When Ellen entered the rather stuffy sitting-room—for Miss Mitchell and her mother were jealous of any breath of cold air after the scanty fire was kindled—it was like entering into a stratum of peace. It seemed quite removed from the turmoil of her own life. The school-teacher’s old mother sat in her rocker close to the stove, stouter than ever, filling up her chair with those wandering curves and vague outlines which only the over-fleshy human form can assume. She looked as indefinite as a quivering jelly until one reached her face. That wore a fixedness of amiability which accentuated the whole like a high light. She had not seen Ellen for a long time, and she greeted her with delight.
“Bless your heart!” said she, in her sweet, throaty, husky voice. “Go and get her some of them cookies, Fanny, do.” The old woman’s faculties were not in the least impaired, although she was very old, neither had her hands lost their cunning, for she still retained her skill in cookery, and prepared the simple meals for herself and daughter, seated in a high chair at the kitchen table to roll out pastry or the famous little cookies which Ellen remembered along with her childhood.
There was something about these cookies which Miss Mitchell presently brought to her in a pretty china plate, with a little, fine-fringed napkin, which was like a morsel of solace to the girl. With the first sweet crumble of the cake on her plate, she wished to cry. Sometimes the rush of old, kindly, tender associations will overcome one who is quite equal to the strain of present emergency.

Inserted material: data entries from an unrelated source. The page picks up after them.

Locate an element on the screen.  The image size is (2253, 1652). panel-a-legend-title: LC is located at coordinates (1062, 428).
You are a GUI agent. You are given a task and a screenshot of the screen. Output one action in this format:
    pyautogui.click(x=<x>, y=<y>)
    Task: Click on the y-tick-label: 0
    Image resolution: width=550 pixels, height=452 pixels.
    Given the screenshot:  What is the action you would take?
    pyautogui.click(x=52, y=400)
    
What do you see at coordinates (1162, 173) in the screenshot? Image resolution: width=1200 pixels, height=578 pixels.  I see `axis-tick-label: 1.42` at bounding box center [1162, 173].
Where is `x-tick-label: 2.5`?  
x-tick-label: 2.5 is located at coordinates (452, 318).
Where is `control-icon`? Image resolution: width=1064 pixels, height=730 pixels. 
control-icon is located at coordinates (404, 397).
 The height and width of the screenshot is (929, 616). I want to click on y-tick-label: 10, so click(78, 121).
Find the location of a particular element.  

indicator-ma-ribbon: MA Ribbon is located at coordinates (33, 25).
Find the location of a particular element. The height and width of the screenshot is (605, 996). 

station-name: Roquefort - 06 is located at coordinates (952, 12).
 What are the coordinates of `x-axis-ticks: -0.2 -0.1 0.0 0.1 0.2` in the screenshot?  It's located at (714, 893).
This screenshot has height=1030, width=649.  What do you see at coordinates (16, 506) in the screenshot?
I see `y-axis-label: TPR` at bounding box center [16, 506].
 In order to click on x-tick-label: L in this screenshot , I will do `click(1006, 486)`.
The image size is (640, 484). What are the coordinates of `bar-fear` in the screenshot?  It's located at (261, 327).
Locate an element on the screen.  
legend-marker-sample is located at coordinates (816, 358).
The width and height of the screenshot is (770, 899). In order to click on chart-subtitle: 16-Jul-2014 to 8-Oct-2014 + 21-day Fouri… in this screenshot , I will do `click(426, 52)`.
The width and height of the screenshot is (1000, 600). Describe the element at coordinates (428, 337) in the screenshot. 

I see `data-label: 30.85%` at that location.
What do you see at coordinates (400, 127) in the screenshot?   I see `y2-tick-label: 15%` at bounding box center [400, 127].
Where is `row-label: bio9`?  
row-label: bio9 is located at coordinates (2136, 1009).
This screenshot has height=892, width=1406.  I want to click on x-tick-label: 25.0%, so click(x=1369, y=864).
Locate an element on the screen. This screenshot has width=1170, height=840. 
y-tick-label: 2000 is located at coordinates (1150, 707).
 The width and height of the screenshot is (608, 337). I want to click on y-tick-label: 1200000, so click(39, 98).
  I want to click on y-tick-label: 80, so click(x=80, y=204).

But she did not cry; she ate her cookies, and confided to Miss Mitchell and her mother her desire to obtain a position elsewhere, since her factory-work had failed her. It had occurred to her that possibly Miss Mitchell, who was on the school-board, might know of a vacancy in a primary school for the coming spring term, and that she might obtain it.
“I think I know enough to teach a primary school,” Ellen said.
“Of course you do, bless your heart,” said old Mrs. Mitchell. “She knows enough to teach any kind of a school, don’t she, Fanny? You get her a school, dear, right away.”